Les « infiniments petits » de l'analyse du XVII siècle avaient suscité de violentes critiques, assez semblables à celles provoquées par l'introduction de « nombres imaginaires » de carré négatif. Les problèmes techniques correspondants ne purent cependant pas être résolus, ce qui amena la disparition progressive des infinitésimaux et leur remplacement, dû à Cauchy et Weierstrass, par les notions modernes de limite, de continuité, etc.
Cependant, on pouvait encore envisager d'adjoindre aux réels de nouveaux objets permettant de rendre rigoureux les raisonnements utilisant les infiniment petits, et diverses tentatives furent faites dans ce sens (par exemple par Hadamard et du Bois-Reymond), mais cela sans grand succès, pour des raisons que seule la logique mathématique devait rendre claires.
Les travaux de Skolem montraient cependant dès 1930 qu'une extension des réels, autorisant un véritable calcul infinitésimal, était néanmoins possible.
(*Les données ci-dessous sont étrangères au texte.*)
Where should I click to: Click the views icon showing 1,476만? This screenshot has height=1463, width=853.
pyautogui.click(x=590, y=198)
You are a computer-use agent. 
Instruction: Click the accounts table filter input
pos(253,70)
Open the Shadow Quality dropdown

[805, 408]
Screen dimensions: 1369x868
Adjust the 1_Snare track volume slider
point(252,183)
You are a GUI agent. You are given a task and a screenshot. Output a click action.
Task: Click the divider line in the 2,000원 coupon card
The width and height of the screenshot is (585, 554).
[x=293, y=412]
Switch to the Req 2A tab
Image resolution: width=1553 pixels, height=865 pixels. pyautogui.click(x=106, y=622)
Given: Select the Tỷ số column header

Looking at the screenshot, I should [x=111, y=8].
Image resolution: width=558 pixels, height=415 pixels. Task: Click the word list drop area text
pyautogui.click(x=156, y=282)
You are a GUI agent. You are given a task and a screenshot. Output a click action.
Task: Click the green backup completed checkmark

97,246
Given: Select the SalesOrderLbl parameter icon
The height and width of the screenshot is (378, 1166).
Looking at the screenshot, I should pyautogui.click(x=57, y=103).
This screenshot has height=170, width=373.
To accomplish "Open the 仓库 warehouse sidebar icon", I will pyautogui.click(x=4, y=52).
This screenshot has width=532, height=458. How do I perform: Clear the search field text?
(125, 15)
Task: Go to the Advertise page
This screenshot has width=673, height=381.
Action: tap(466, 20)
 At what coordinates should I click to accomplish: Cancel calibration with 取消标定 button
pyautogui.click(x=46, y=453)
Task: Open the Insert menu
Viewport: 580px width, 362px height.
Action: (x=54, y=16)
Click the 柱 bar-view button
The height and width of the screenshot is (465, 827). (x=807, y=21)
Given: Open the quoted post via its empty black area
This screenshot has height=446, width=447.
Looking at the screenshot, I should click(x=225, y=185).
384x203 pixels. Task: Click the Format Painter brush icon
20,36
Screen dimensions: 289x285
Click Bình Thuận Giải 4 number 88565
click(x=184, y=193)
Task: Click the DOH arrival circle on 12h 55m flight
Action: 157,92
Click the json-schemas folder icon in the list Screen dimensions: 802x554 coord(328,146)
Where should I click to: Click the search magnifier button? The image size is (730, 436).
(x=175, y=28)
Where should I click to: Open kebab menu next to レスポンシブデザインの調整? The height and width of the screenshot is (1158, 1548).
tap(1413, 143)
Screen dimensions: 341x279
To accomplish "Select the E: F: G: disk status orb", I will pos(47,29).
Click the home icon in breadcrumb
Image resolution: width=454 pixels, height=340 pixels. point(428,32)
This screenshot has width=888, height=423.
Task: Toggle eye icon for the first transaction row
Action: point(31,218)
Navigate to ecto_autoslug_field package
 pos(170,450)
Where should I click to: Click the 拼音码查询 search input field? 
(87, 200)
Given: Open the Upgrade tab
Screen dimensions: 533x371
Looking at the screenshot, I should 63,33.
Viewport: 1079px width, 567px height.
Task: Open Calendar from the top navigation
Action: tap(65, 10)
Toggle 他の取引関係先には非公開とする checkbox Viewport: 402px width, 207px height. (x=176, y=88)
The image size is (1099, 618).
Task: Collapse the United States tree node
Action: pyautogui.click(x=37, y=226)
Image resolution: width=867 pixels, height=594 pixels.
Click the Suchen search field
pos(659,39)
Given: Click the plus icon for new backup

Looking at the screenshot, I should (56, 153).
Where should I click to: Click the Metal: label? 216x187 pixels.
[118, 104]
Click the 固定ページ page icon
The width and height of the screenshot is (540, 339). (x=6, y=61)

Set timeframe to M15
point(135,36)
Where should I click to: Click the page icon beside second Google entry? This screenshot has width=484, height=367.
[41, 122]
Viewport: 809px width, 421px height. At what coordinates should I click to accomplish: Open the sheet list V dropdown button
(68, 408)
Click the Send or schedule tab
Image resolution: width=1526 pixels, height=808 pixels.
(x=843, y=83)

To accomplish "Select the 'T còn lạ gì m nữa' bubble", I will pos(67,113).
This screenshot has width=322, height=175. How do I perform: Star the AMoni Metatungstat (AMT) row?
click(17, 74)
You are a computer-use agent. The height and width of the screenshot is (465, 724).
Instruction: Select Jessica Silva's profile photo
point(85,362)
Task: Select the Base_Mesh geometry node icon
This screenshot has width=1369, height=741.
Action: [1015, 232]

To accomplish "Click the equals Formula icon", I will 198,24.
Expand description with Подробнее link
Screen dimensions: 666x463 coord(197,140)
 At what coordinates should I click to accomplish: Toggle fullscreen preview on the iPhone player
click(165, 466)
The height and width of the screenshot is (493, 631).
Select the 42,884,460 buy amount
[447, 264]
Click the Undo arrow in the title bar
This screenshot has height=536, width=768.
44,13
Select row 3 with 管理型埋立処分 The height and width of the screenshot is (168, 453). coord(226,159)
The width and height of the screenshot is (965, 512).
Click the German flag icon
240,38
Il existe d'ailleurs en réalité plusieurs de ces extensions, mais le choix exact de l'une d'entre elles n'a pas de grandes conséquences pratiques (bien qu'elles ne soient pas toutes isomorphes) ; on appelle en général « nombres hyperréels » l'une quelconque d'entre elles.
Un nombre hyperréel (non réel) pourra représenter ainsi, par exemple, une quantité « plus grande que tout entier » (donc "infiniment grande") ou « plus petite que l'inverse de tout entier » (donc infinitésimale), mais aussi un réel infiniment proche de 1, mais strictement plus petit que lui.